### WHAT YOU NEED TO DO
Please repeat the data from the line containing "Viewport: 873px width, 266px" through the end of the data, inclusive, without the pictures.

★ ★ ★ ★ ★ ★ ★

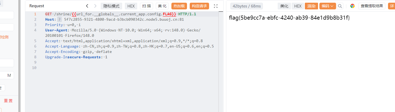Expand the Request editor to fullscreen
Screen dimensions: 395x112
click(216, 6)
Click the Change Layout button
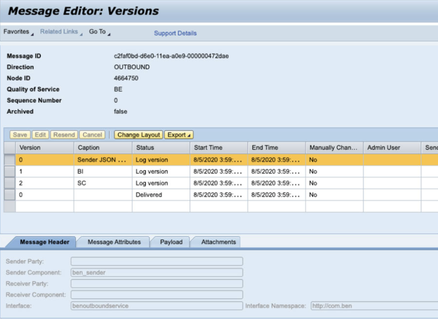The image size is (438, 319). (138, 135)
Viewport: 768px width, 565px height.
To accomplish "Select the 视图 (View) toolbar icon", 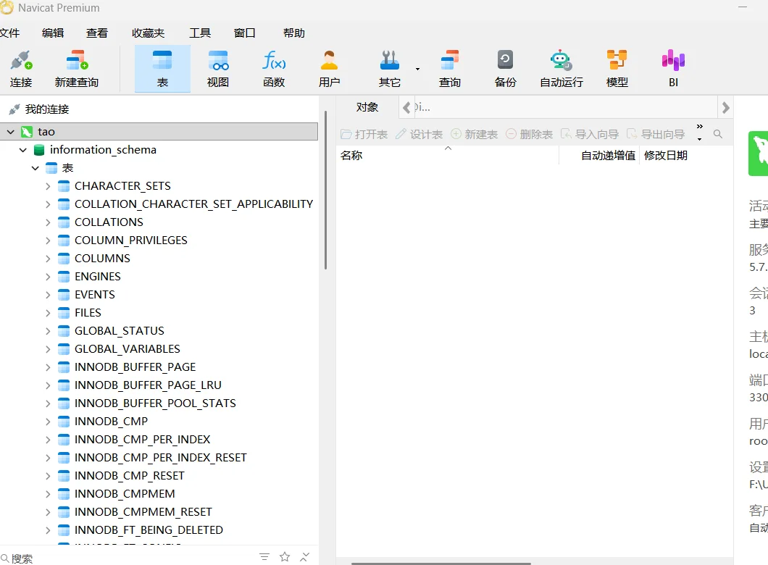I will [218, 68].
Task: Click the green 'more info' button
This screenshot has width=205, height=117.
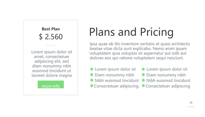Action: point(51,85)
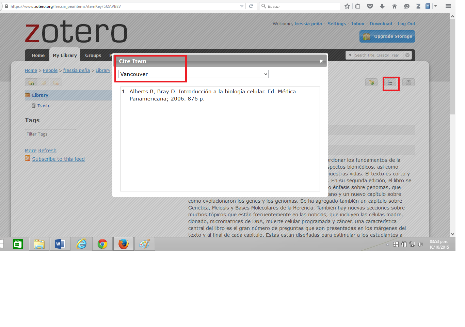Image resolution: width=465 pixels, height=327 pixels.
Task: Open the Vancouver citation style dropdown
Action: pyautogui.click(x=193, y=74)
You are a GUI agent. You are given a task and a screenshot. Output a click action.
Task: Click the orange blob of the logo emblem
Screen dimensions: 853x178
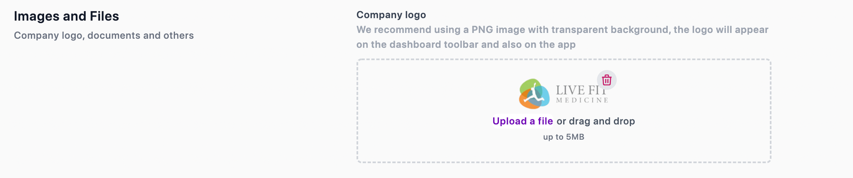[526, 102]
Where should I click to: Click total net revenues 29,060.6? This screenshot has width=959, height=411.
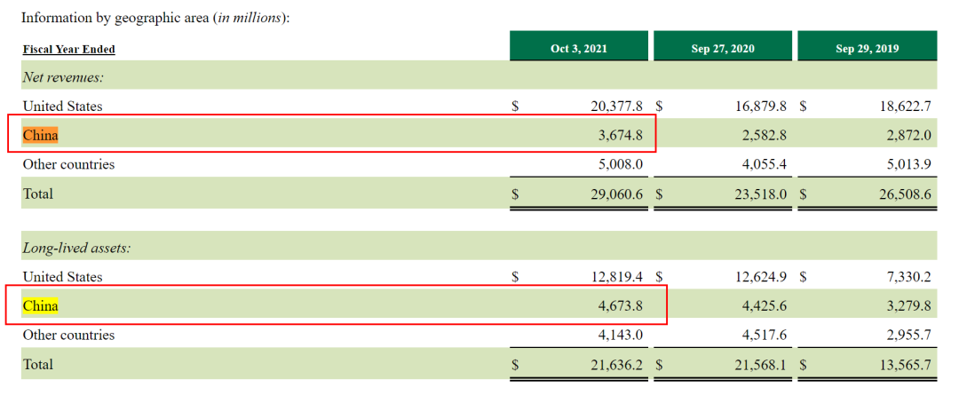pos(616,194)
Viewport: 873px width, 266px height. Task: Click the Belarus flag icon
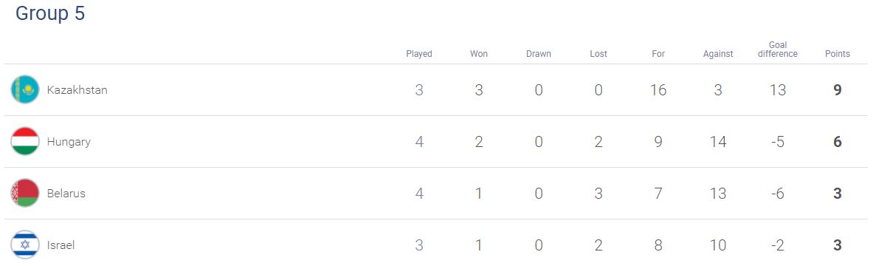click(x=24, y=194)
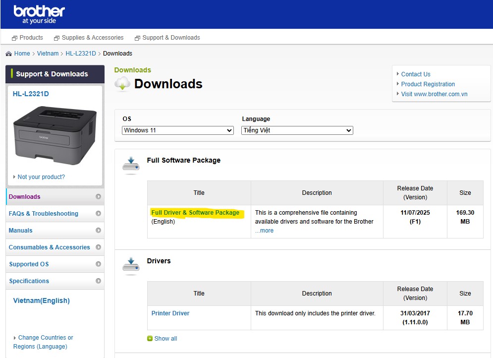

★ ★ ★ ★ ★ ★ ★

### EXPECTED ANSWER
Viewport: 873px width, 266px height. Task: Click the Belarus flag icon
click(x=24, y=194)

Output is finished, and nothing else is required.